### TASKS
a) In the essay on Bush's national security record, what share of Al Qaeda's key personnel have been killed or captured?
b) Write the next part of the essay on Bush's national security record, picking up after its final paragraph.

### TEXT SECTION
· · ·

As we mark the one-year anniversary of the U.S. invasion of Iraq, George W. Bush has made national security the foundation of his reelection effort. To no one’s surprise, the self-proclaimed “war president” is running on a theme of “steady leadership for changing times.” Given the traditional advantage the GOP has enjoyed with voters on defense and national security issues, the formula for electoral success seems straightforward: “President Bush made America safer.”

Except that it’s not true.

John Kerry and the Democrats can ask the American people a simple question: are you more secure now than four years ago? As with the economy, the answer won’t be welcome news to President Bush.

Security and Myopia

This is not to say that the Bush administration is completely unjustified in making claims of progress in the war on terror and enhancing American security. In Afghanistan, the Taliban regime was quickly toppled, and its remnants sent fleeing to the mountains bordering Pakistan. While Osama Bin Laden, Ayman Al-Zawahiri and Mullah Omar remain at large, Al Qaeda’s leadership ranks have been damaged and disrupted, with up to two-thirds of key personnel killed or captured. The current Iraqi quagmire aside, Saddam Hussein’s regime has been overthrown, and the brutal dictator captured. In Libya, the Qaddafi regime has sought renewed relations with the West, abandoning its nuclear program and acknowledging culpability for the Pan Am Lockerbie bombing. (This sea change, however, is apparently due more to months of joint American/British diplomacy, rather than the deterrent effect of the Iraq invasion.) And at home, the creation of the Department of Homeland Security and heightened preparation by state and local first responders mean, at least on paper, that the nation is better prepared to prevent or respond to domestic terrorist threats.

· · ·

### SUPPLIED ENTRIES

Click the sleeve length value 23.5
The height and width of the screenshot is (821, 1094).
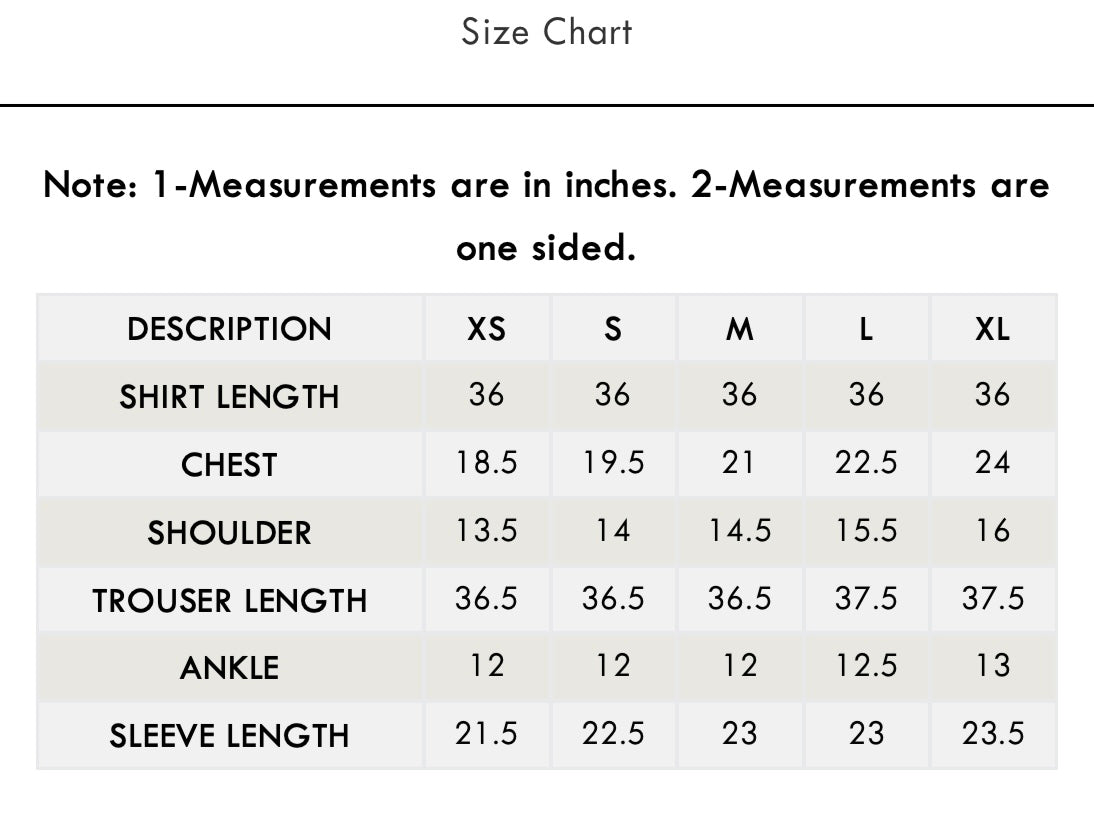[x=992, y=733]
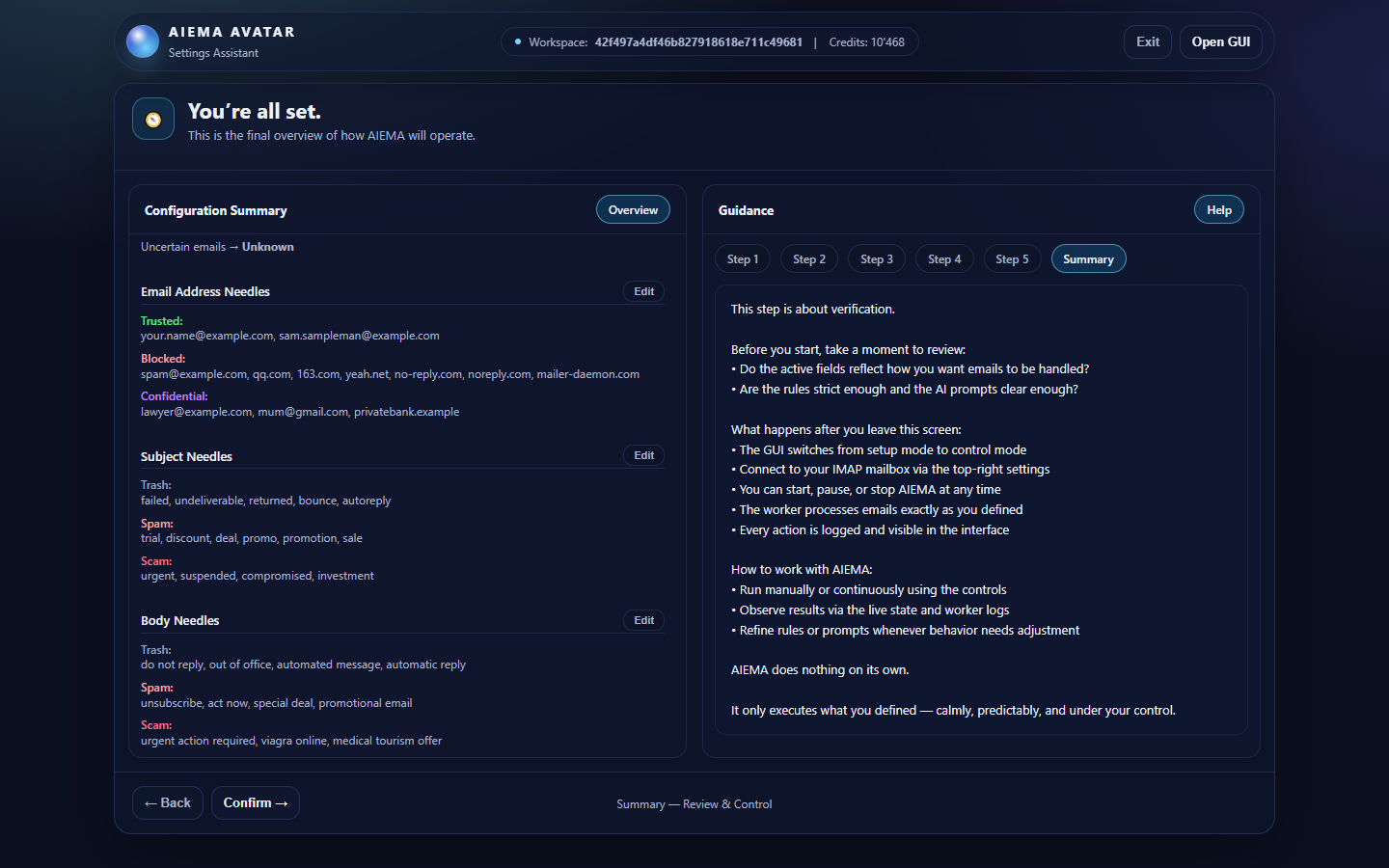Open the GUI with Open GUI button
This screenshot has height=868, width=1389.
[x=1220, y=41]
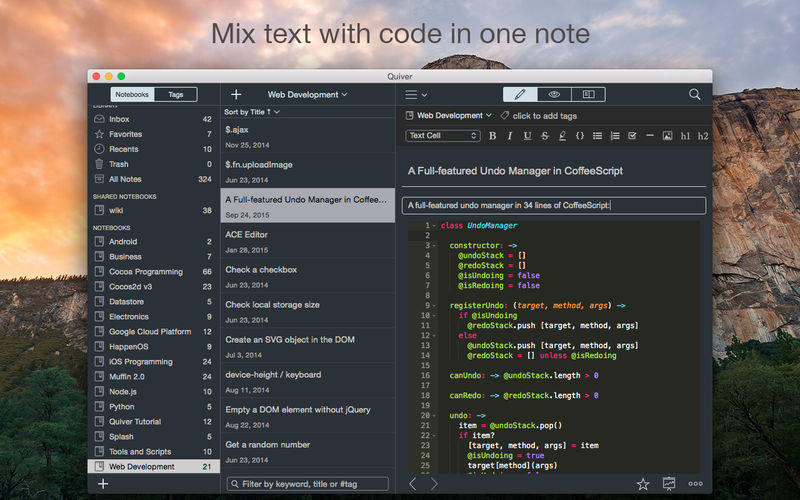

· · ·

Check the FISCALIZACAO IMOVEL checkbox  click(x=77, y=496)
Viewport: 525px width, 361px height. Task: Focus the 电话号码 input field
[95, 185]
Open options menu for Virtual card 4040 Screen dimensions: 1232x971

· · ·

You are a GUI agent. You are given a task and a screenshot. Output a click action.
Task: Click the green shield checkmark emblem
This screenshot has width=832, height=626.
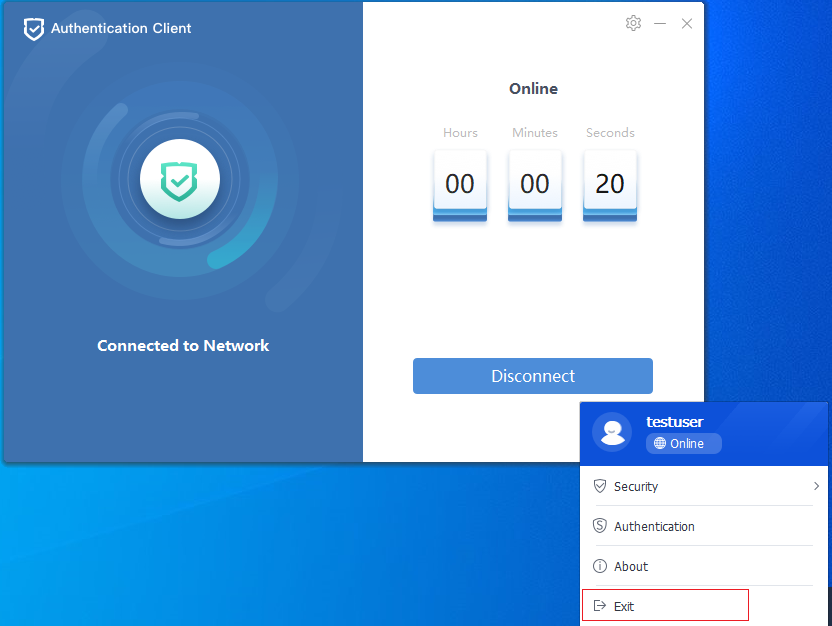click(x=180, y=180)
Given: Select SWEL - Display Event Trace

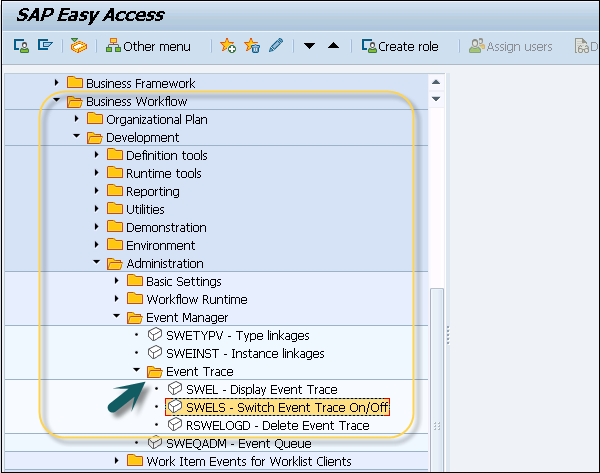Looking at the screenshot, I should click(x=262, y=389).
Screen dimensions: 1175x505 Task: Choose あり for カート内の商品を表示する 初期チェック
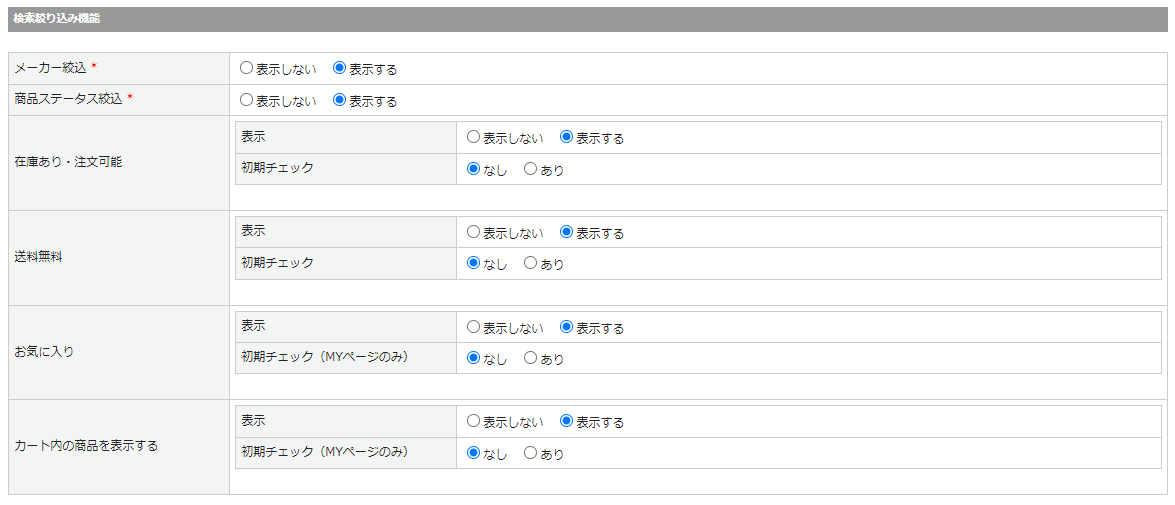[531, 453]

· · ·

### FINAL ANSWERS
a) Up to two-thirds.

b)
There is, however, a powerful and persuasive case to be made that the United States is now more vulnerable to attack at home and abroad under President Bush’s guidance. Bush’s wartime leadership has left America’s military overstretched, its network of alliances weakened, its credibility diminished, its international appeal in tatters and homeland defense in chaos. While the U.S. is bogged down in Iraq and an undersized American force hunts for Bin Laden, the Madrid bombings show Al Qaeda is still capable of delivering lethal blows. And all the while, festering threats and conflicts in Israel, North Korea, Taiwan, remain on a short fuse.

Insecurity Begins at Home

Homeland Security Chaos. American insecurity begins at home. To say that the Department of Homeland Security, originally opposed by President Bush, has gotten off to a slow start would be kind. As Michael Crowley reported in depth in The New Republic, DHS is struggling with its transition, its technology, and even its mandate.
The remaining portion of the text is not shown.